En zo zou de ontdekking van microbiële sporen op Mars dus enorme implicaties hebben voor de manier waarop we naar andere werelden en ook naar onszelf gaan kijken. Maar wat nu als Perseverance niets vindt? Dat is denkbaar, zo stelt Van der Tak. Maar hij benadrukt dat de rover – die dus gebouwd is om dode aliens te vinden – met een beetje geluk wél aan kan tonen dat er leven op Mars is geweest, maar nooit hard zal kunnen maken dat er nooit Martiaans leven is geweest. “Het is best mogelijk dat de rover op Mars geen sporen kan vinden van leven, maar dan kun je nog niet uitsluiten dat er leven is geweest. Daarvoor zou je namelijk eerst elke centimeter moeten afspeuren. Keihard bewijs dat er geen buitenaards leven is (geweest), zal er dan ook niet komen.” Overigens verwacht Van der Tak zeker niet dat Perseverance met legen handen zal blijven staan. “De rover ontdekt allicht wel iets.” Misschien geen doorslaggevend bewijs voor leven. “Maar er zullen zeker wel heel interessante aanwijzingen gevonden worden.
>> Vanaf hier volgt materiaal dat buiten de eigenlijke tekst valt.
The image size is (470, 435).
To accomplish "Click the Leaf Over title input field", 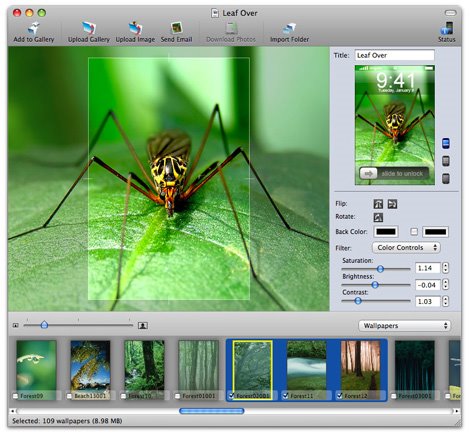I will 395,55.
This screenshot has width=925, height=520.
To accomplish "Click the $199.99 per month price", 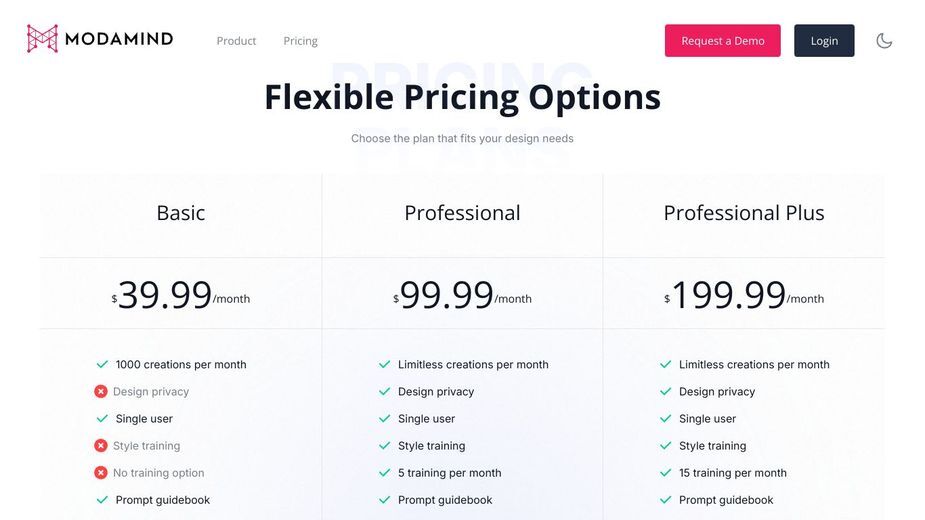I will tap(744, 295).
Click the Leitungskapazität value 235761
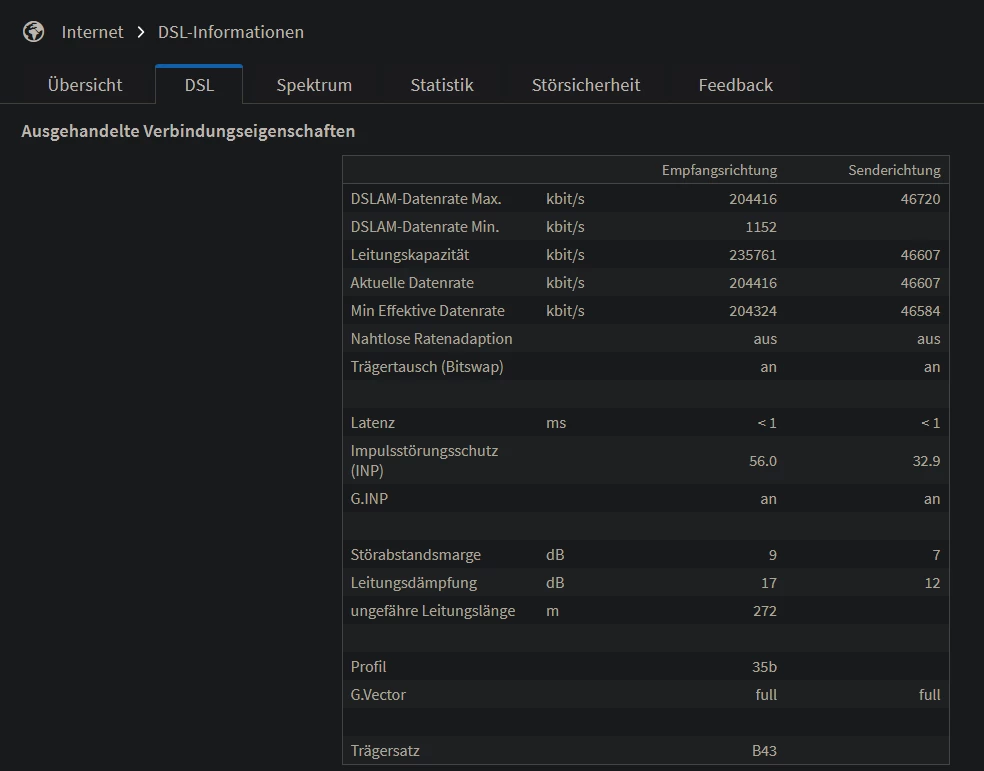The image size is (984, 771). coord(752,255)
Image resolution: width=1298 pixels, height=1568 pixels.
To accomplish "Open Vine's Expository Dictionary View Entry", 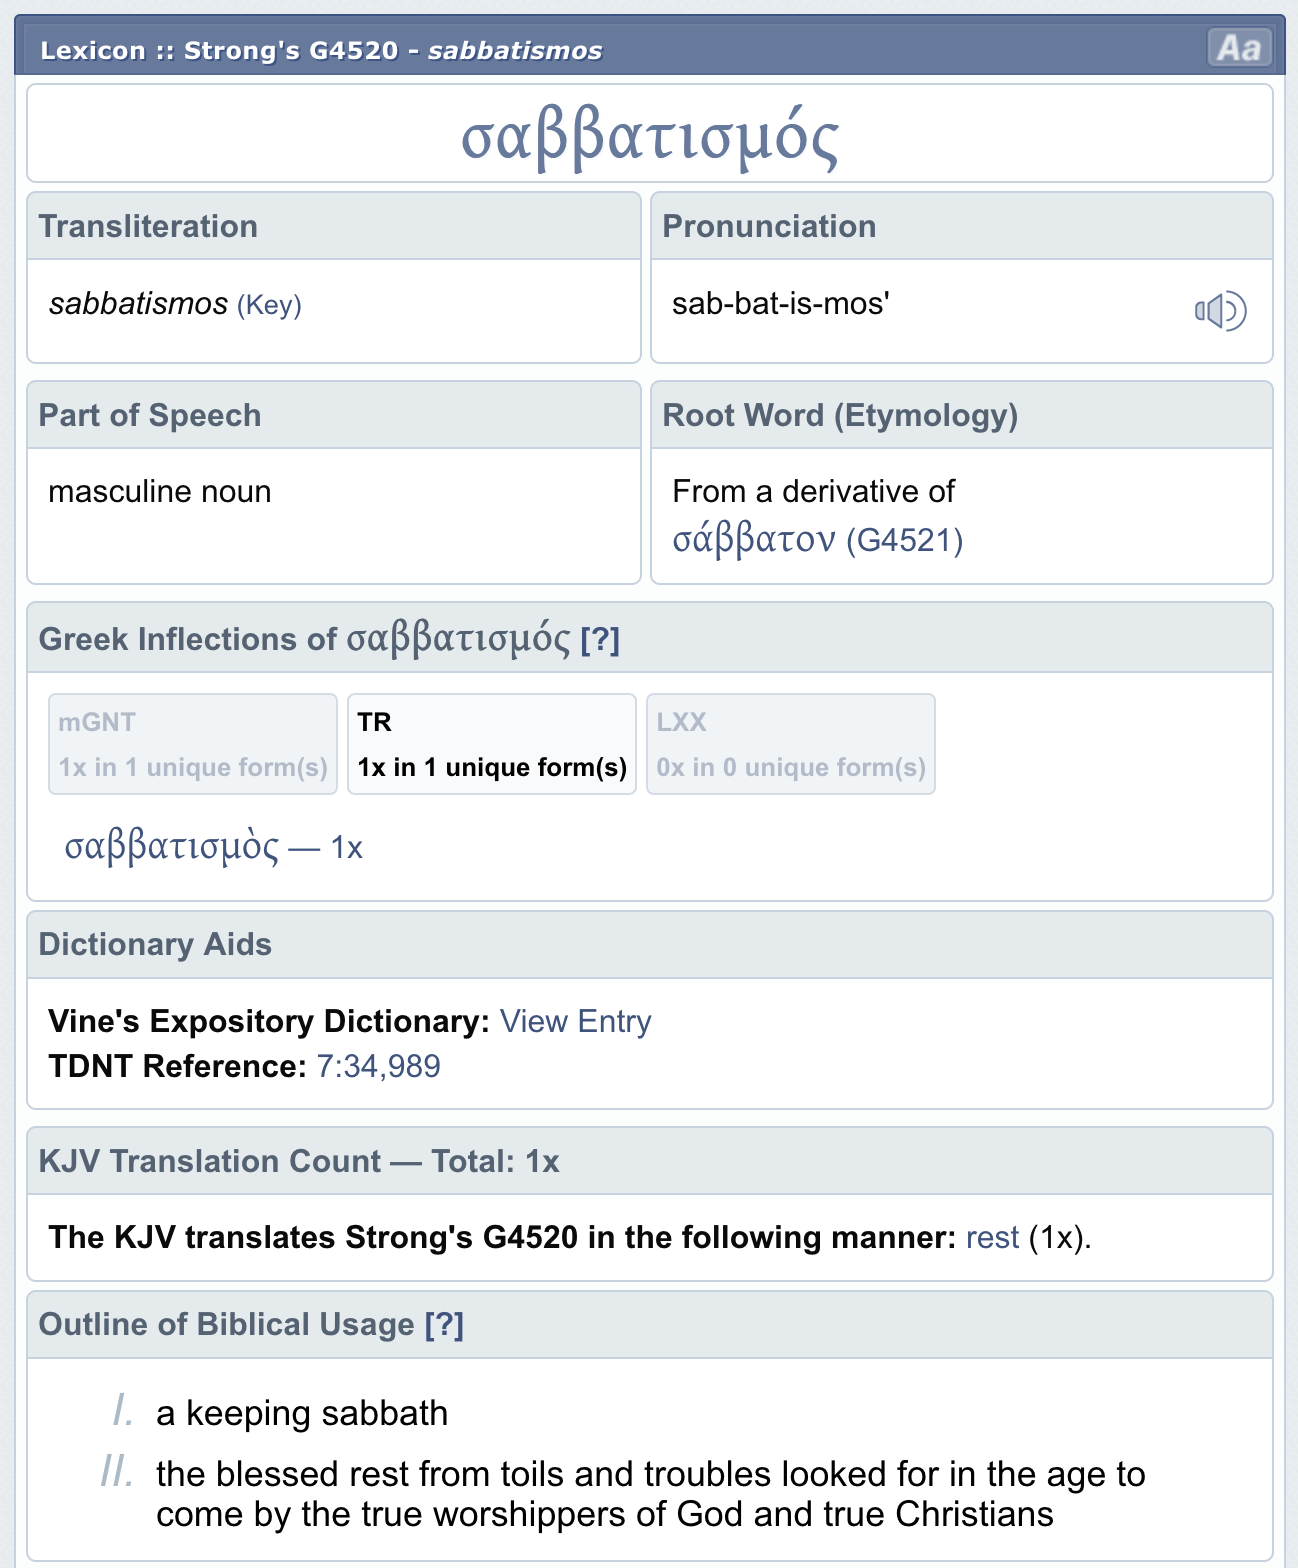I will point(575,1021).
Ik kijk daar zeer naar uit.”
Enceladus en Europa
En zo blijven de pijlen van NASA en ook andere ruimtevaartorganisaties in de zoektocht naar buitenaards leven heel nadrukkelijk op Mars gericht. En dat is enerzijds begrijpelijk, zo stelt Van der Tak. De planeet is met een reistijd van pak ‘m beet zeven maanden min of meer om de hoek. En na heel wat oefenen hebben we het landen op de rode planeet ook redelijk onder de knie gekregen. Anderzijds moet echter worden opgemerkt dat er in ons zonnestelsel nog veel meer – en misschien wel betere – kandidaten voor buitenaards leven zijn. Van der Tak denkt dan met name aan Jupiters maan Europa en Saturnus’ maan Enceladus. Beiden zijn met een dikke laag ijs bedekt en op het eerste gezicht niet heel gastvrij. Maar onder die ijslaag gaat op beide manen een vloeibare oceaan schuil waarin mogelijk tot op de dag van vandaag leven te vinden is. Beide manen zijn een stukje verder weg van Mars en – vanwege die ijskap – lastiger te bemonsteren. “Maar ze zijn ook zeker een bezoekje waard.” Inmiddels zijn er concrete plannen voor een missie naar Jupiter en maan Europa: in 2022 gaat de JUpiter ICy moons Explorer (kortweg JUICE) de lucht in, om vervolgens in 2029 bij Jupiter aan te komen. Ondertussen stapelt het bewijs dat er ook buiten ons zonnestelsel leefbare planeten te vinden zijn, zich op. De meest veelbelovende planeten worden hopelijk in de komende jaren met behulp van de James Webb Space Telescope (JWST) en Atmospheric Remote-sensing Infrared Exoplanet Large-survey (ARIEL) nader onder de loep genomen. Beide telescopen kunnen in de atmosfeer van exoplaneten zoeken naar (combinaties van) gassen die wijzen op de aanwezigheid van leven. “Er zit van alles in de pijplijn,” concludeert Van der Tak.
Al met al lijkt het dan ook een kwestie van tijd voor we buitenaards leven vinden. “Misschien wel in ons zonnestelsel: hedendaags leven op de ijsmanen of vroeger leven op Mars.” Of anders daarbuiten, op exoplaneten of hun nog te ontdekken manen. “Er zijn zoveel spannende projecten bezig.” En dus is er ook genoeg om naar uit te zien, te beginnen met de aankomst van Perseverance op Mars. “We zullen de komende jaren veel leren over het leven elders en daarmee dus ook over het leven hier,” zo voorspelt Van der Tak.